◆ TASK OBJECTIVE
In the entries below, find the line containing "Where should I" and the line containing "the low-amplitude signal". Copy those two lines and everything between them exactly, and only that.

◆ PROVIDED DATA
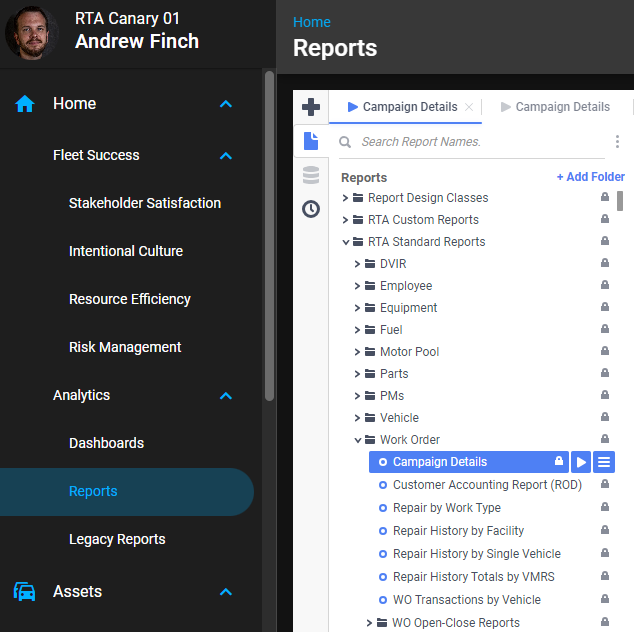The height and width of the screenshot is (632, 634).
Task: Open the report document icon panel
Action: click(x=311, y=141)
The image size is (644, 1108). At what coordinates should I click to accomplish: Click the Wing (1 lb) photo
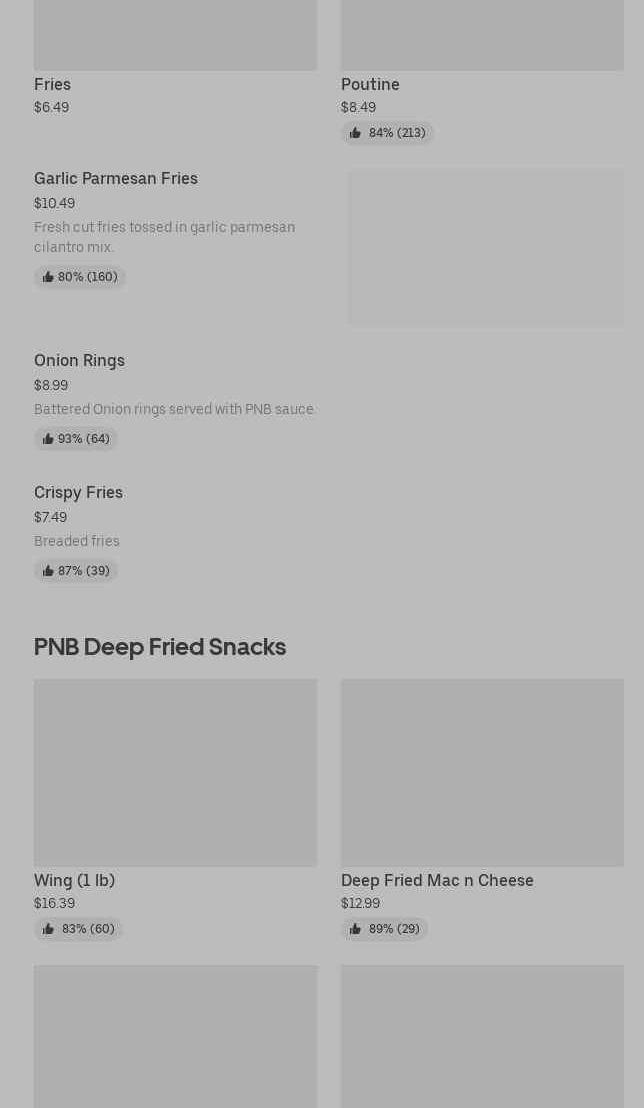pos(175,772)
==
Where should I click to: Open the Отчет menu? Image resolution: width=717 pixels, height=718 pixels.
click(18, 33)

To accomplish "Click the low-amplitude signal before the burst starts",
* * *
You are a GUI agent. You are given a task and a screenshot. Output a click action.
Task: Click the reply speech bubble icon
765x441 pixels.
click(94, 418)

◆ COMPLETED EXERCISE
Where should I click to: Open the Отчет menu? Image resolution: width=717 pixels, height=718 pixels.
click(18, 33)

To accomplish "Click the low-amplitude signal before the burst starts",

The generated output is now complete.